# START OF Excerpted text
Trainspotting (1996)Dir Danny Boyle (Ewan McGregor, Robert Carlyle, Jonny Lee Miller)
Choose life, etc
At the planning stage of this survey, not a single member of the Time Out Film team would’ve expected Danny Boyle’s eye-wateringly hip, epoch-defining second feature to make much of a dent, let alone break in to the top ten. Yet here we are, and it seems that ‘Slumdog Millionaire’ (which didn’t place) was not enough to make us overlook the ambition, charisma and sheer, blood, sweat and shit-soaked brio of this 1996 Irvine Welsh adaptation which gave Ewan McGregor a role that – if we’re being honest – he has never bettered.
# END OF Excerpted text
# START OF Provided records
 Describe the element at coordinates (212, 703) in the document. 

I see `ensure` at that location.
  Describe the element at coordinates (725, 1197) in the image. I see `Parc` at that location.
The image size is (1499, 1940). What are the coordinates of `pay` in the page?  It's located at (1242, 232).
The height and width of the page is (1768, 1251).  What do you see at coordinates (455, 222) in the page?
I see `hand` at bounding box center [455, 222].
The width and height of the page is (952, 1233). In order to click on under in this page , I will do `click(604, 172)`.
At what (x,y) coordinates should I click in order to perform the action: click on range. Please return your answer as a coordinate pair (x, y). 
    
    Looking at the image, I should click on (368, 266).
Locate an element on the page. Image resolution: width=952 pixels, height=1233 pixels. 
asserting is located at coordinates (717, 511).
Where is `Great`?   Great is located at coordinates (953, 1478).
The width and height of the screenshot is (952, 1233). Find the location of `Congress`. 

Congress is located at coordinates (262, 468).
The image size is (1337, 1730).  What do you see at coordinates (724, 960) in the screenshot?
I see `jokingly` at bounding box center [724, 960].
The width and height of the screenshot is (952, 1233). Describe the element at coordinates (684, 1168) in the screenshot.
# END OF Provided records
> **Objective**: From the Trainspotting review, set down the stretch from "Choose life, etc" through "has never bettered." word for word.

> **Task response**:
Choose life, etc
At the planning stage of this survey, not a single member of the Time Out Film team would’ve expected Danny Boyle’s eye-wateringly hip, epoch-defining second feature to make much of a dent, let alone break in to the top ten. Yet here we are, and it seems that ‘Slumdog Millionaire’ (which didn’t place) was not enough to make us overlook the ambition, charisma and sheer, blood, sweat and shit-soaked brio of this 1996 Irvine Welsh adaptation which gave Ewan McGregor a role that – if we’re being honest – he has never bettered.